WORK TASK — Of the lines below, write out exactly those from the line with "Task: Switch to the Description tab" through the line with "Click the undo", both included, and skip the rest.

*** Opening of SUPPLIED DATA ***

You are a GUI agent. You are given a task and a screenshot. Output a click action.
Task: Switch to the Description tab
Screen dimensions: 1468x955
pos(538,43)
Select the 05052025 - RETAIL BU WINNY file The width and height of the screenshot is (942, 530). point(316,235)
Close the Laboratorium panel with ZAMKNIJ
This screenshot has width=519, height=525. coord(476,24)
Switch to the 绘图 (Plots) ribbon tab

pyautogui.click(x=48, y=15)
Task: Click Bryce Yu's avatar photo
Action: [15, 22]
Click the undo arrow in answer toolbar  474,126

*** Close of SUPPLIED DATA ***
*** Opening of SUPPLIED DATA ***

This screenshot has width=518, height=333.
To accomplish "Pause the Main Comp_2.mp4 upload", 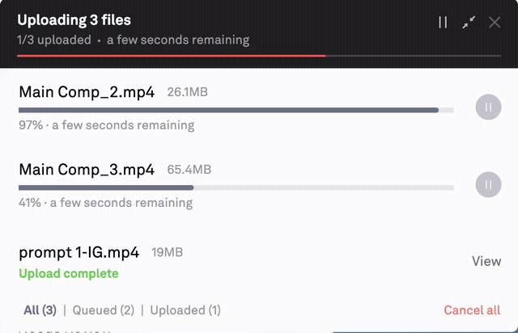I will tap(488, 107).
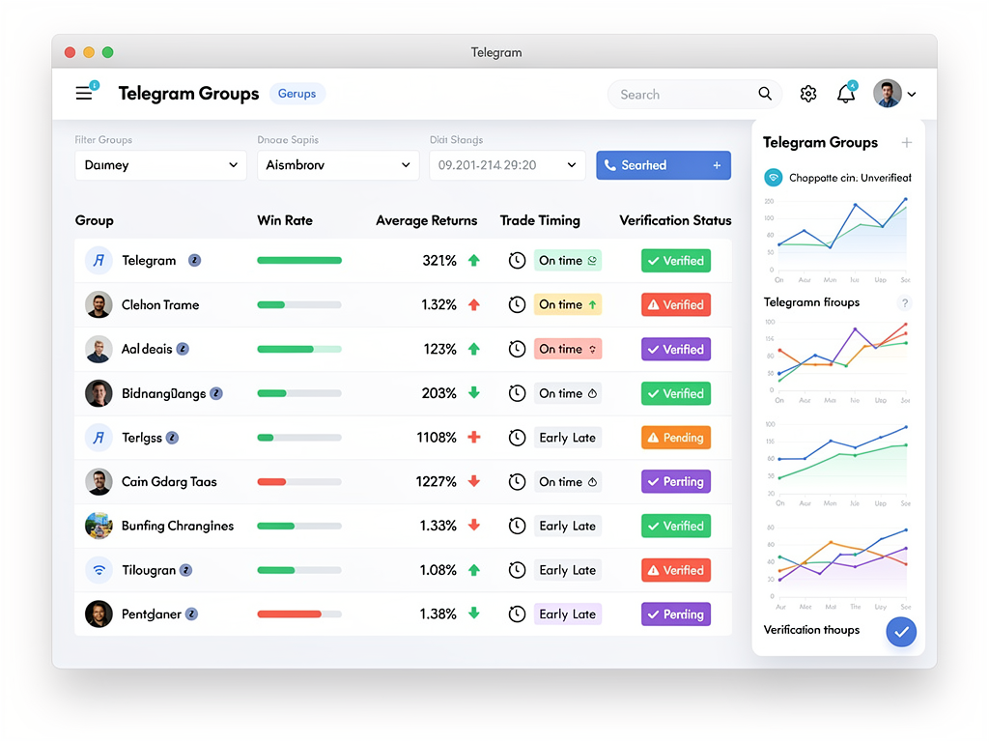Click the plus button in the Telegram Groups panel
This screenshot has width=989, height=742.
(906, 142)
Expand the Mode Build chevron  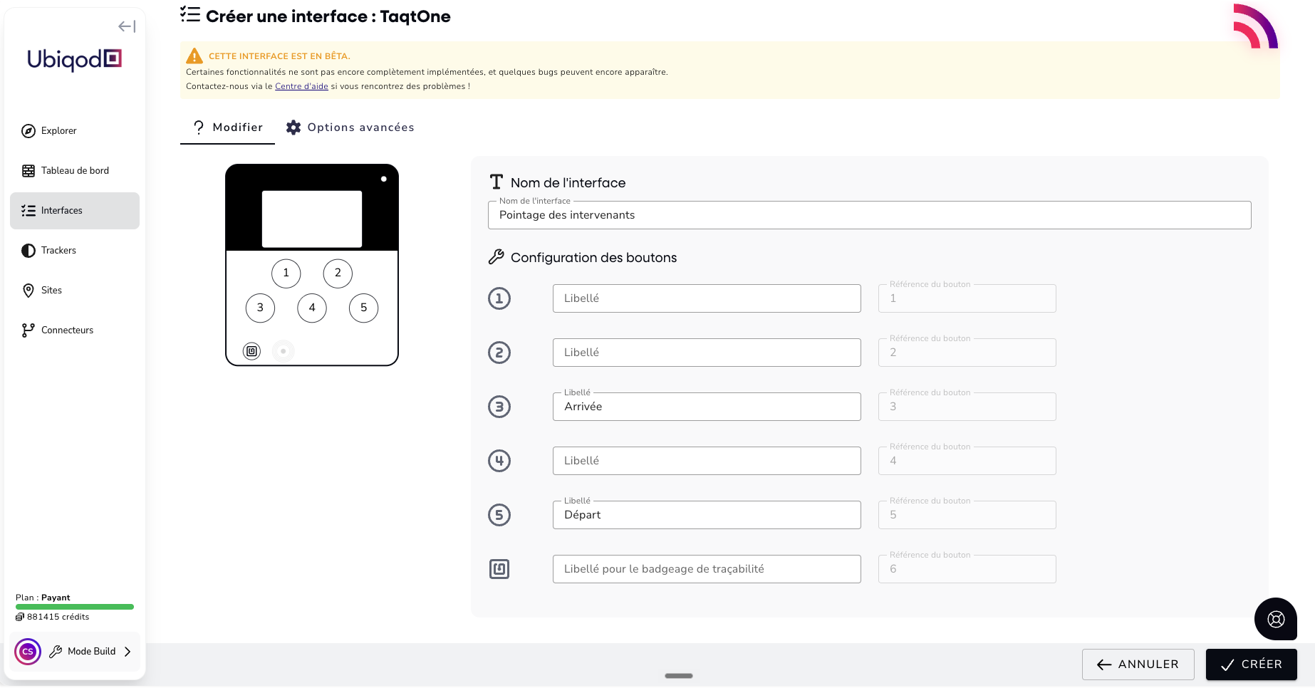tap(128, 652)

*** Close of SUPPLIED DATA ***

YOUR RESPONSE —
Task: Switch to the Description tab
Screen dimensions: 1468x955
pos(538,43)
Select the 05052025 - RETAIL BU WINNY file The width and height of the screenshot is (942, 530). point(316,235)
Close the Laboratorium panel with ZAMKNIJ
This screenshot has width=519, height=525. coord(476,24)
Switch to the 绘图 (Plots) ribbon tab

pyautogui.click(x=48, y=15)
Task: Click Bryce Yu's avatar photo
Action: [15, 22]
Click the undo arrow in answer toolbar  474,126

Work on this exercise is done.